Compiled by Atlanta-based singer-songwriter and Queerstock founder Doria Roberts, Queer Soup gags its inner-preacher and lets its wry sense of humor convey the message. Rather than reel from self-pity, its songs take jabs at societal norms from a platform that doesn’t try to sell you Pure Pride bottled water or a PlanetOut baby tee.
Setting the bar high is Gooselove and Antara’s “Change With Me, ” a funky half-sung, half-spoken duet that shuffles back and forth, cutting under itself like two different currents at two different depths. Minimal, cyclical drum beats and an addictive acoustic riff keep emphasis on the freeform lyrics, and both singers play off each other’s words as if they were of one mind.
Queer Soup‘s strongest suit is its dissimilarity to most benefit albums — cheesy dance compilations ripped from the AIDS-charity Circuit and stuffy Midwestern “fest ” rock.

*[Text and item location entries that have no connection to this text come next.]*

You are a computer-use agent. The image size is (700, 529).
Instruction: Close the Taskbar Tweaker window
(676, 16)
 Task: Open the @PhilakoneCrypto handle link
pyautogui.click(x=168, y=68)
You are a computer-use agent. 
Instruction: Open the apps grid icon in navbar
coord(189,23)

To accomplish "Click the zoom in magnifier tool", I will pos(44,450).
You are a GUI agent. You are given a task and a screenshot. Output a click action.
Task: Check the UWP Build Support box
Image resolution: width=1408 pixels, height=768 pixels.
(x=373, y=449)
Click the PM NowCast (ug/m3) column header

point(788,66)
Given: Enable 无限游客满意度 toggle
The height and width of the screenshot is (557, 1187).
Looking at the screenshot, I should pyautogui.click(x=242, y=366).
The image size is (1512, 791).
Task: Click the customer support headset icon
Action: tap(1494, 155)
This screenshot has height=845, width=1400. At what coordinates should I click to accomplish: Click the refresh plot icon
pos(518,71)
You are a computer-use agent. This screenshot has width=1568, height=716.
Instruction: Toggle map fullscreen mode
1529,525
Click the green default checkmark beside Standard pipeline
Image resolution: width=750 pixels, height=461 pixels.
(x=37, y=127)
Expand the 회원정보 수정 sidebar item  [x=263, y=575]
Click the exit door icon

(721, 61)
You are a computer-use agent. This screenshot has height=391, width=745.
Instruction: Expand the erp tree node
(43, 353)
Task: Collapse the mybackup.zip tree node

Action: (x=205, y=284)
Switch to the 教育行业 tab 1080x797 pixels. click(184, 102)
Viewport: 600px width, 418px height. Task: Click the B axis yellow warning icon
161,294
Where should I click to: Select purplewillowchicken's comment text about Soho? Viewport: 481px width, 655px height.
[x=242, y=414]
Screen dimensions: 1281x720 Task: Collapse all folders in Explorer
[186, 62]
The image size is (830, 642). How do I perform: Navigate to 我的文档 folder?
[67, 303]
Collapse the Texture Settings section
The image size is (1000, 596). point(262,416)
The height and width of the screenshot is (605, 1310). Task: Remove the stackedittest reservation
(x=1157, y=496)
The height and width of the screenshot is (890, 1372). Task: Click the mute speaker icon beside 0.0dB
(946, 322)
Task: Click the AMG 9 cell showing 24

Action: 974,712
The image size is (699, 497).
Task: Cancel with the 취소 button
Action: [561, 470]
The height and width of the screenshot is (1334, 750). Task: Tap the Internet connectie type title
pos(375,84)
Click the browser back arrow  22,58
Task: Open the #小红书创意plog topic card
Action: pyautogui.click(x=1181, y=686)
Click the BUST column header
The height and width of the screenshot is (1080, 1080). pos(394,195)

In fact, this album is almost self-consciously backward — in a good way — with its Testosterone Kills male-fronted lesbian ballads and “anger management ” poetry recited with a smile. Elaine Townsend rails about her hometown of Columbia, South Carolina, adding that it “must be comforting to have Jesus on your side, ” without a hint of ironic inflection.
Hurricane Doria Records
Ani DiFranco and her labelmates Bitch and Animal turn in revisited material, with B&A feeling surprisingly tender (in a completely sarcastic context, of course). 2002 Capital Pride performer Catie Curtis adds her richly textured Boston folk to the acerbic disillusionment of Pansy Division’s shrewd, anti-Disney observation that “we don’t feel like we think we should/not like we were taught we would ” on “Luv, Luv, Luv. ” And for anyone not acquainted with the finer points of dyke-talk, Alix Dobkin’s refresher course is a hysterical lesson in “Lesbian Code. ”
It’s easy to imagine that the queer movement might do well to tackle its issues like Queer Soup does: with energy, a healthy dose of skepticism, and enough of a sense of humor to keep the fight from feeling like the nine-to-five status quo that they’re singing about in the first place.